* **Selected excerpt**
= Hubert-Pascal Ameilhon =

French historian and librarian (1730–1811)

Hubert-Pascal Ameilhon (born in Paris, 7 April 1730; died 1811) was a French historian and librarian.

He first worked at the Bibliothèque historique de la ville de Paris, the city of Paris historical library. In 1766 he published a history of trade and seafaring in Ptolemaic Egypt, a work that was commended by the Académie des Inscriptions et Belles-Lettres; he became a member of the academy in 1766. He completed the multi-volume Histoire du Bas-Empire, a history of the Later Roman Empire and early medieval Europe, left unfinished by Charles Le Beau. Taking up the work of Gabriel de La Porte du Theil he produced the first published translation (into Latin and French) of the Greek inscription on the Rosetta Stone: this was published in 1803.

* **Records supplied**

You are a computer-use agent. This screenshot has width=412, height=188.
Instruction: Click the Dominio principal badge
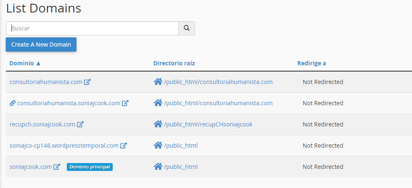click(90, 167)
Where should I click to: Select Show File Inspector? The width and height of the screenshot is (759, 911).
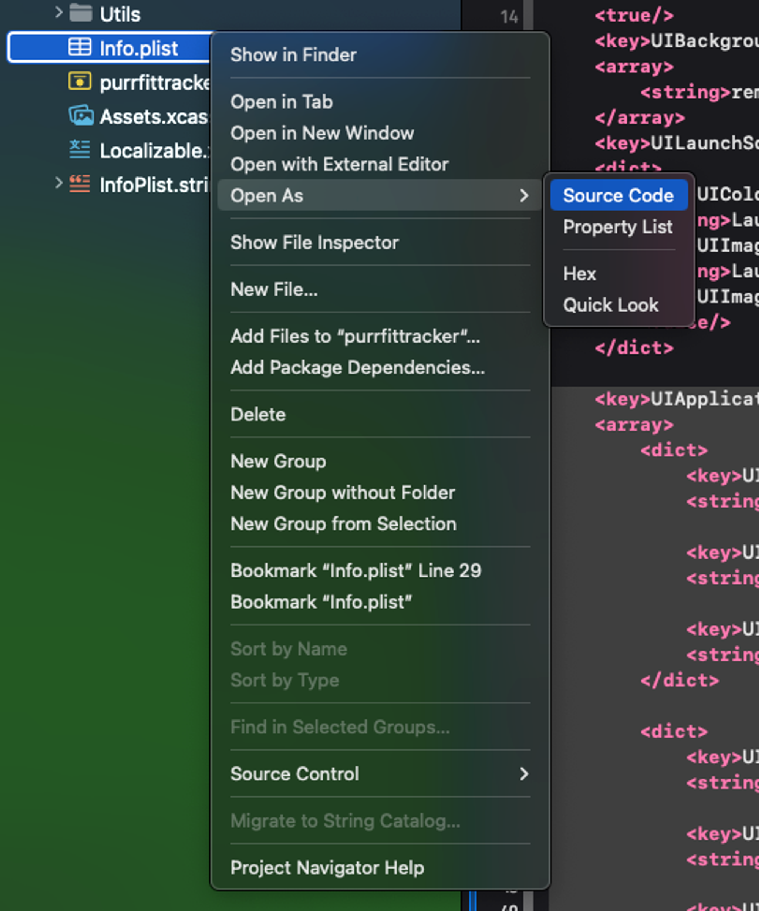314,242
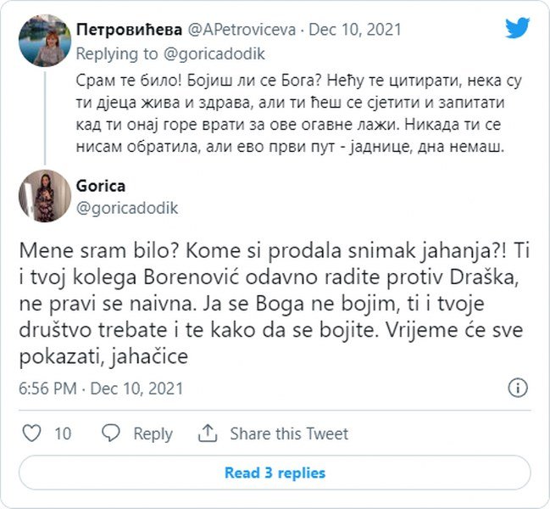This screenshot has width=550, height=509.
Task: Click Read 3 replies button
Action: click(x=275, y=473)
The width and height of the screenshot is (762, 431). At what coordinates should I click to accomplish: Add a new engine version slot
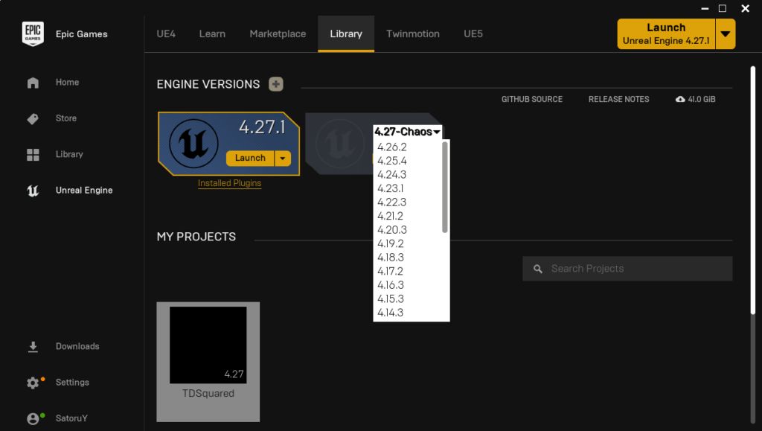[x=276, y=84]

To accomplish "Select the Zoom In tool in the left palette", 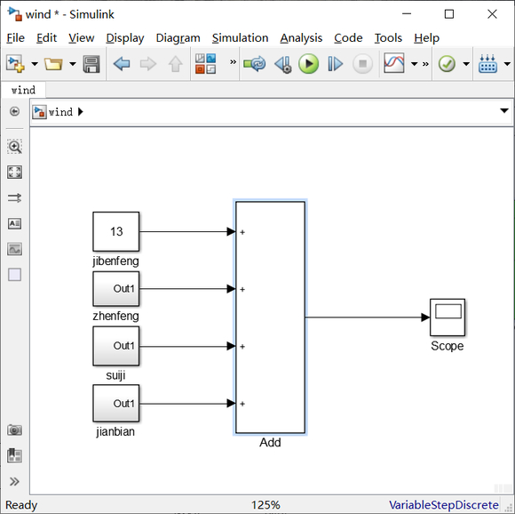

* **Your goal**
Answer these about the Hubert-Pascal Ameilhon biography:
(a) In which city was Ameilhon born?
(b) Who left the Histoire du Bas-Empire unfinished?
(c) In what year was his translation of the Greek inscription on the Rosetta Stone published?

* **Written solution**
(a) Paris
(b) Charles Le Beau
(c) 1803